Des vents plus forts. Attention, ça souffle. Avec très peu de terre pour casser les bourrasques à ces latitudes, les quarantièmes rugissants sont très exposés aux vents. «D’un seul coup, on peut passer de 40 à 65 nœuds, raconte Dinelli. Même avec la précision des prévisions météorologiques, on peut se faire piéger dans certaines dépressions.» Les skippers doivent être constamment en alerte, prêts à adapter la voilure aux caprices du vent qui peut être très fort. D’où l’adjectif de rugissant. «C’est assez épuisant mais il n’y a pas autant de changements de vent que dans le pot-au-noir», résume Dinelli.

Une mer plus agitée.

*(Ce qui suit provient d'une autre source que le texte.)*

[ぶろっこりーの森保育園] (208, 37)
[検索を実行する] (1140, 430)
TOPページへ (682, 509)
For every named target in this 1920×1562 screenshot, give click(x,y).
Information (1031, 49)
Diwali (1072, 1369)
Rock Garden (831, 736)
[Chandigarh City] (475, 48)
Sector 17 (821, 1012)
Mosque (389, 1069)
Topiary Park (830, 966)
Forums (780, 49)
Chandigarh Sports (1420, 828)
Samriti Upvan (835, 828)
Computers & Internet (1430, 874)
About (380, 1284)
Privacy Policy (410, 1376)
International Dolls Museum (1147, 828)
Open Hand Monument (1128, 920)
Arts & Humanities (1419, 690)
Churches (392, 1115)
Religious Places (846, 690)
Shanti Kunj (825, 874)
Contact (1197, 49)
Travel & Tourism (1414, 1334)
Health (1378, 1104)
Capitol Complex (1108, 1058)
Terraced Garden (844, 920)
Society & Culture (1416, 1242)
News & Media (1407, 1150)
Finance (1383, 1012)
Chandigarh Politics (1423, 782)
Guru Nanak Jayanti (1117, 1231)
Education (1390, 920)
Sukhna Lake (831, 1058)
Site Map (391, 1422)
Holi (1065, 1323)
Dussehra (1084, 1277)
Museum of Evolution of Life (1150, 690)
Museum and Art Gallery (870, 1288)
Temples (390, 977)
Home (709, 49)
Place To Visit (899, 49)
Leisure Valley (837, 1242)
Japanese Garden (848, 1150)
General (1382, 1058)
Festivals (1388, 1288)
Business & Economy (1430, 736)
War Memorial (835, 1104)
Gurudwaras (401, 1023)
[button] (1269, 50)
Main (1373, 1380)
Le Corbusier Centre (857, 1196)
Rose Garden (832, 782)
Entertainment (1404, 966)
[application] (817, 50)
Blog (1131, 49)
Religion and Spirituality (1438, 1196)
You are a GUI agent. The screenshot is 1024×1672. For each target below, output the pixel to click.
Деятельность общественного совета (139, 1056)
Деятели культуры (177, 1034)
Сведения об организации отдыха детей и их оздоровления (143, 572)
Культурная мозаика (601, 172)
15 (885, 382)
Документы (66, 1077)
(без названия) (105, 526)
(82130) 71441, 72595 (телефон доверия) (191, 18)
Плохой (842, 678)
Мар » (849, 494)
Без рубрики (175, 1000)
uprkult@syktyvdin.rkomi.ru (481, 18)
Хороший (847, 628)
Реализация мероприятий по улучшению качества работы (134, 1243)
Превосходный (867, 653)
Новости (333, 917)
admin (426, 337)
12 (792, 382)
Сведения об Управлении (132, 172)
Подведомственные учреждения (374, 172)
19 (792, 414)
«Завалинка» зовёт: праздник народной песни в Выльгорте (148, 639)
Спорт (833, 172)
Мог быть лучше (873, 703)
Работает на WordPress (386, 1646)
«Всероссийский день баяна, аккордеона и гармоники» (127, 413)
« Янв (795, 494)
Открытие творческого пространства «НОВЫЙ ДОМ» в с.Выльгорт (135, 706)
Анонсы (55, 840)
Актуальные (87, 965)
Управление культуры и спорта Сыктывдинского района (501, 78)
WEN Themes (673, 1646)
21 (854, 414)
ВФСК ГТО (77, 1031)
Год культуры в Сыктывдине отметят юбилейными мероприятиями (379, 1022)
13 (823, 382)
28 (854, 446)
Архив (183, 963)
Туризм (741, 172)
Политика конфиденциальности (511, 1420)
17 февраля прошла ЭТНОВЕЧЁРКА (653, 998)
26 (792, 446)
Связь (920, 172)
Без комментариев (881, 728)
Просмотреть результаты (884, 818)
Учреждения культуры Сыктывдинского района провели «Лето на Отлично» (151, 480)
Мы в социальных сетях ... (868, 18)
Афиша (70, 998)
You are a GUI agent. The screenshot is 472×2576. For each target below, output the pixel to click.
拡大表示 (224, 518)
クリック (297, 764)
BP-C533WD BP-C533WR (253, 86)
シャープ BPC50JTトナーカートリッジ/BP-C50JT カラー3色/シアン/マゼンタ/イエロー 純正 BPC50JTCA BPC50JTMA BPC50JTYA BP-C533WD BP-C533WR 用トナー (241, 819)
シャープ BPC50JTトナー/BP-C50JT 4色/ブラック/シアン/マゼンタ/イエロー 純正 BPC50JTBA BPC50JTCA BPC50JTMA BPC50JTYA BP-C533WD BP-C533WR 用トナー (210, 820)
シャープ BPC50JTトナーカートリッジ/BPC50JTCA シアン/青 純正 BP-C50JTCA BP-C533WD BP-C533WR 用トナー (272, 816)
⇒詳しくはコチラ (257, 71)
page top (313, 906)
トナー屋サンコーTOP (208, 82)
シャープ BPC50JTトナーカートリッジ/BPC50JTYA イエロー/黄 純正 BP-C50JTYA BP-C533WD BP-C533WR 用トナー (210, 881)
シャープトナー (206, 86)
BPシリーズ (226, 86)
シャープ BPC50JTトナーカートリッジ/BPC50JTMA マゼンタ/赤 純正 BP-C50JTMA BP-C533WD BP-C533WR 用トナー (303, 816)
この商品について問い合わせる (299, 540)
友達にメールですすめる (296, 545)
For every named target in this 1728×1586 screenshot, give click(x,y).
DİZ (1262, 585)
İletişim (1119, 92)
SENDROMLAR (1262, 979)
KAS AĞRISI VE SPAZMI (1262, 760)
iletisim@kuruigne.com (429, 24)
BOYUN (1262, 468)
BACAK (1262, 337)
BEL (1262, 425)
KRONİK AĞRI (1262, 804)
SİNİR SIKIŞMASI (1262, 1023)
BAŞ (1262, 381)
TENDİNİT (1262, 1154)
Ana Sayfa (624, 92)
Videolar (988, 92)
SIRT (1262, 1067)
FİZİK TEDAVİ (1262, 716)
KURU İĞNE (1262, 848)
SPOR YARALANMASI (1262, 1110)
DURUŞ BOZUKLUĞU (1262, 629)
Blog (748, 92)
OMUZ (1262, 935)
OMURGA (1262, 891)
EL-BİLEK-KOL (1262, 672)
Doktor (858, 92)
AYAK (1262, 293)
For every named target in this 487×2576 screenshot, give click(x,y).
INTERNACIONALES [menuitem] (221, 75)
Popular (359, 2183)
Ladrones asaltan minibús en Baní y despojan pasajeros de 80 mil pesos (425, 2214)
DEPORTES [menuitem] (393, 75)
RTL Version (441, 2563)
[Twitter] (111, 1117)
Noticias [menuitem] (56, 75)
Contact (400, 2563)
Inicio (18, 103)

La houle va être au rendez-vous en décembre. Les quarantièmes rugissants présentent des flots démontés. «On a des creux de plus de vingt mètres parfois», explique Raphaël Dinelli. Les tempêtes tropicales qui sévissent dans le coin achèvent de rendre la zone très compliquée à naviguer lors de certaines périodes.

Un froid plus vif. Si on vous dit mer du Sud, ne pensez pas aux palmiers et à un climat tropical dans les quarantièmes. Les leaders du Vendée Globe ont remisé les shorts et les tongs pour enfiler les parkas. «Il fait 2 degrés mais avec le froid, on a l’impression qu’il fait moins 15, décrit Dinelli. C’est un froid particulièrement vicieux qui remonte dans vos manches, dans votre col… Quand on est plus au Sud, c’est un froid sec, moins pénible.» Dans les quarantièmes rugissants, la cabine devient un précieux allié du skipper.

Un risque plus grand. «Les côtes sont très éloignées, parfois à plus de 2.000 milles. Si vous avez un souci, c’est plus difficile d’être secouru. Et j’en sais quelque chose…» Secouru en pleine mer par Pete Goss lors du Vendée Globe 1996, Dinelli est bien placé pour savoir qu’il ne vaut mieux pas rencontrer de difficultés dans la zone. Les présences d’icebergs compliquent également la tâche. «Avec la fonte des glaces, il y a de plus en plus de morceaux de glace qui traînent et qui rendent la course encore plus compliquée», expliquent Raphaël Dinelli. Et achèvent de construire la légende des quarantièmes rugissants.